Starting at the line below with "Viewport: 1747px width, 1051px" and stopping at the line with "Select the UPDF-2-sample tab", please print each line exactly, those two included, and skip every picture.

Supplied material =>
========
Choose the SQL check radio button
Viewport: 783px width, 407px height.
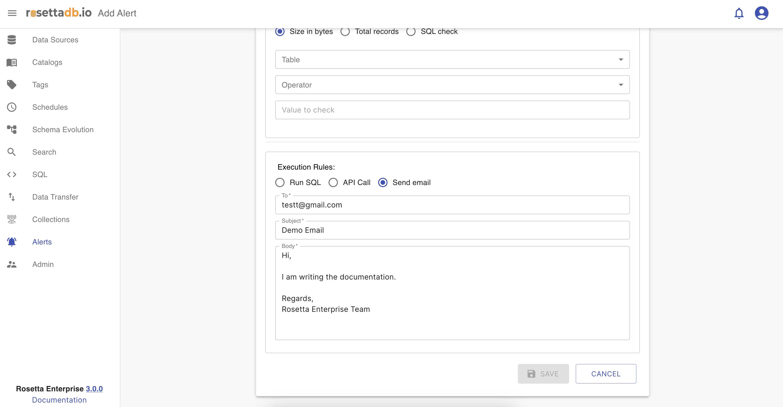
========
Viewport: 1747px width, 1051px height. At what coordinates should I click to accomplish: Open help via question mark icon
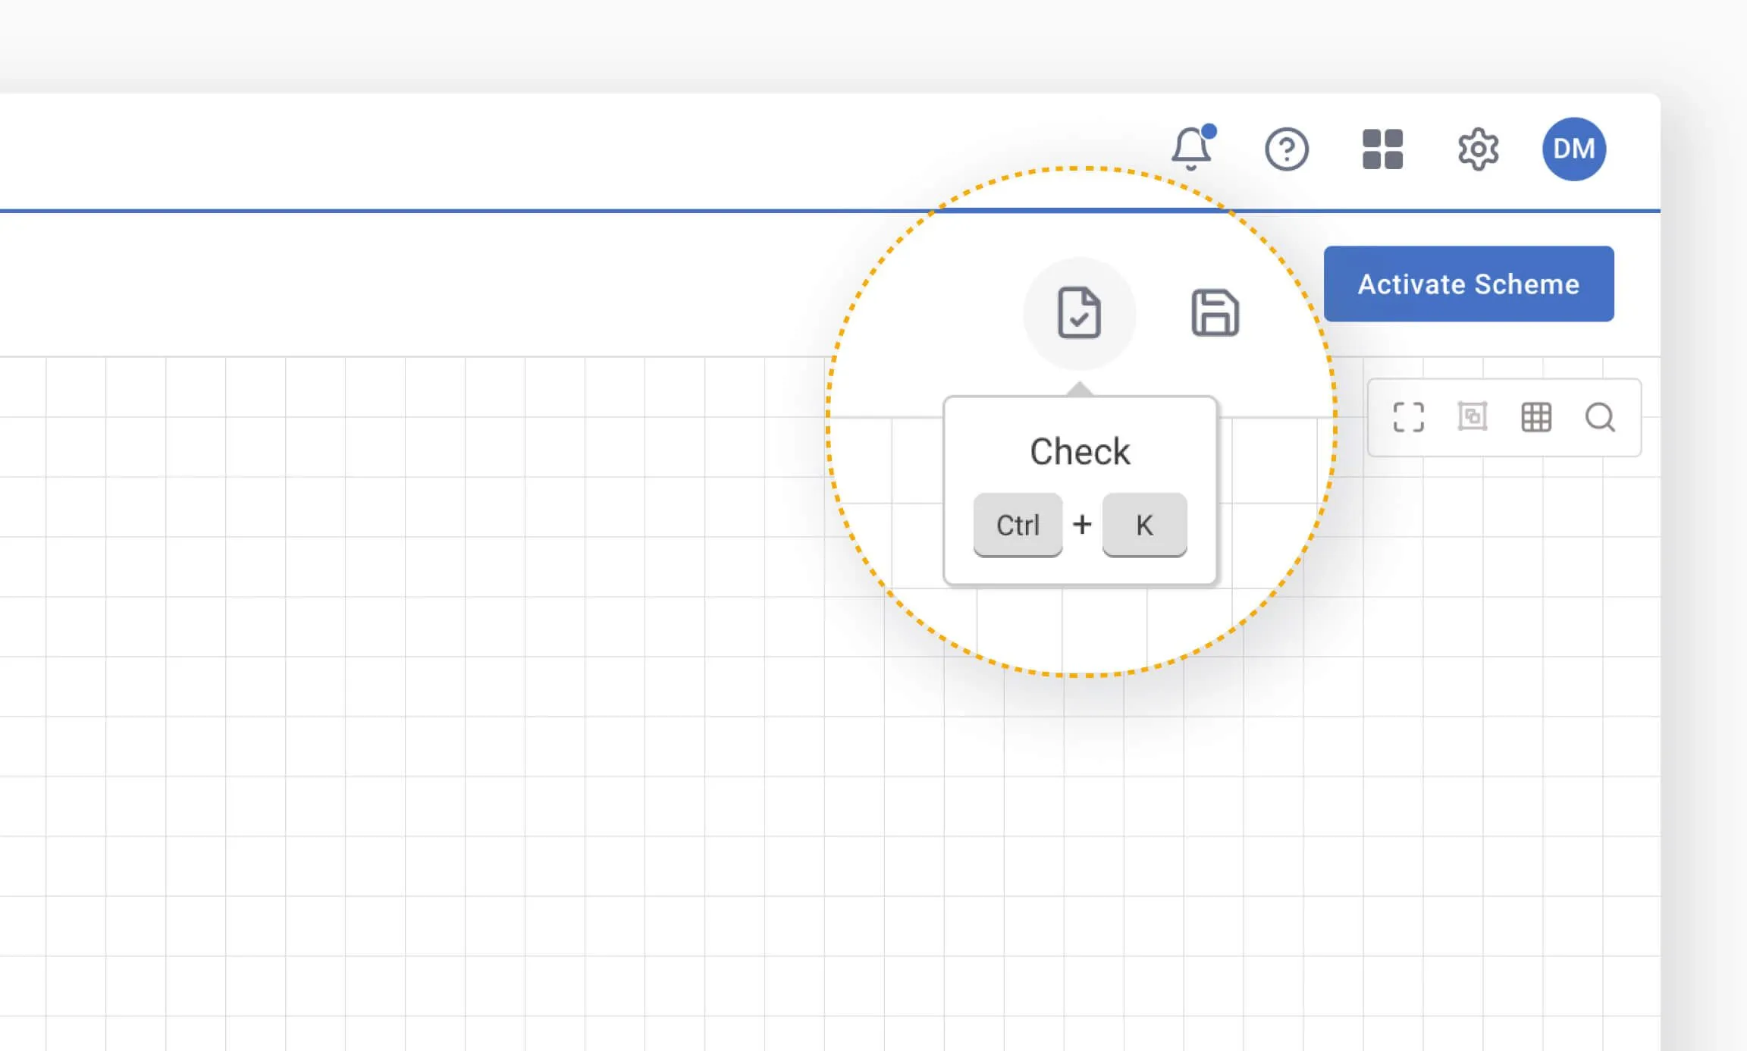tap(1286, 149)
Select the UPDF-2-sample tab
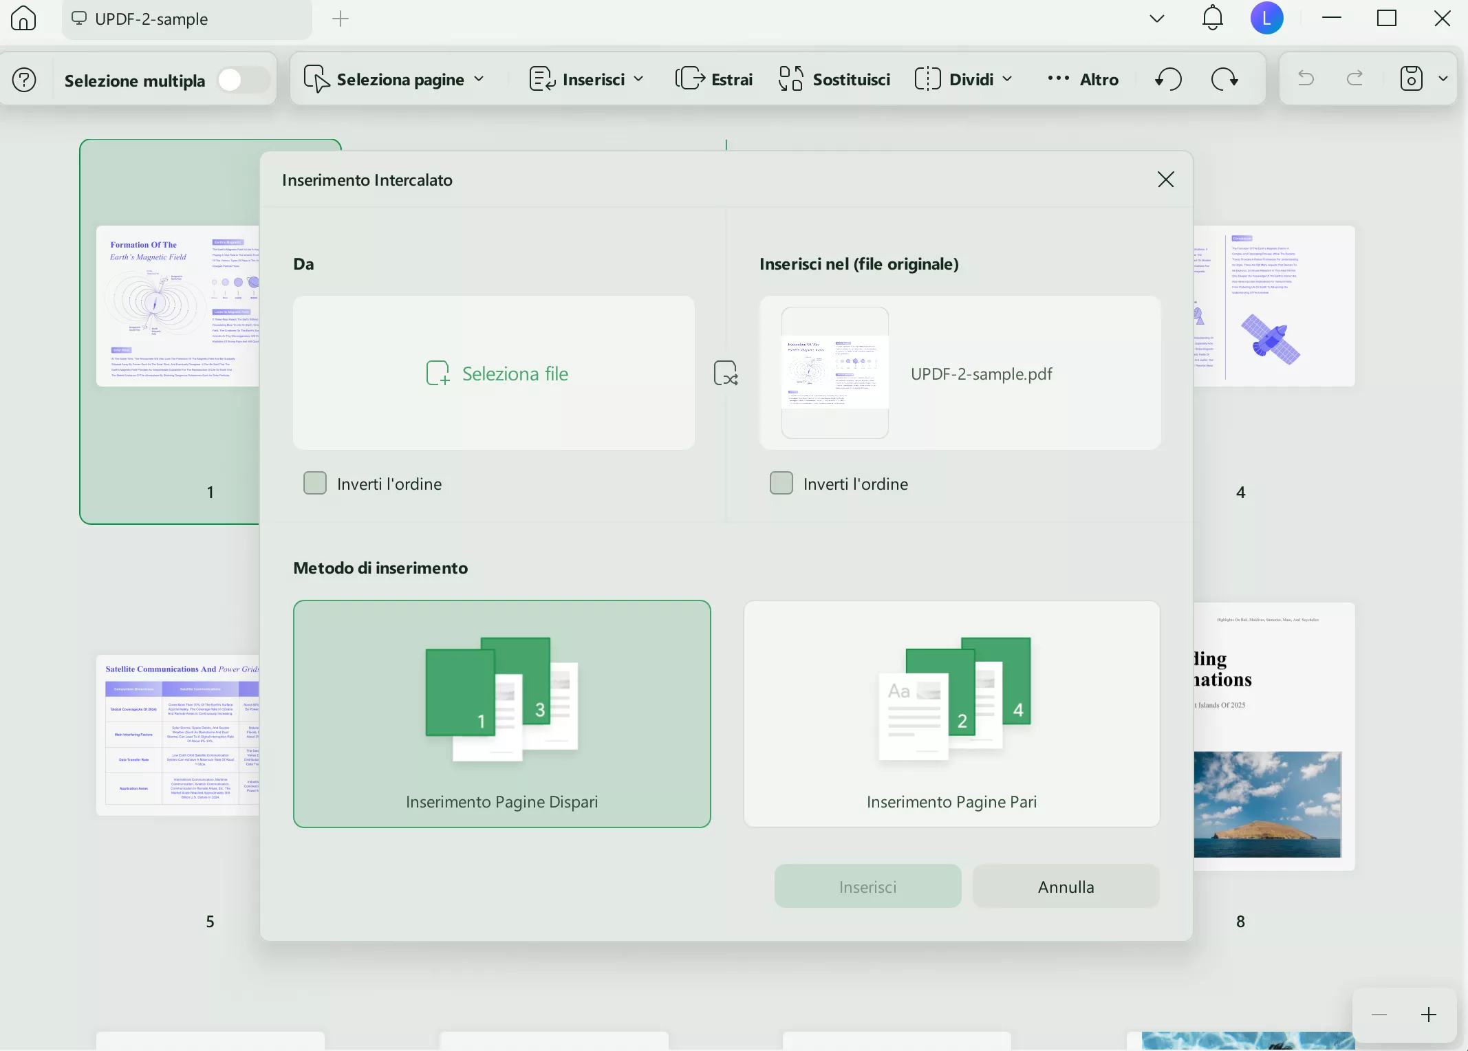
========
Solution for this problem =>
Viewport: 1747px width, 1051px height. At what coordinates should I click to accomplish: Open help via question mark icon
tap(1286, 149)
Select the UPDF-2-sample tab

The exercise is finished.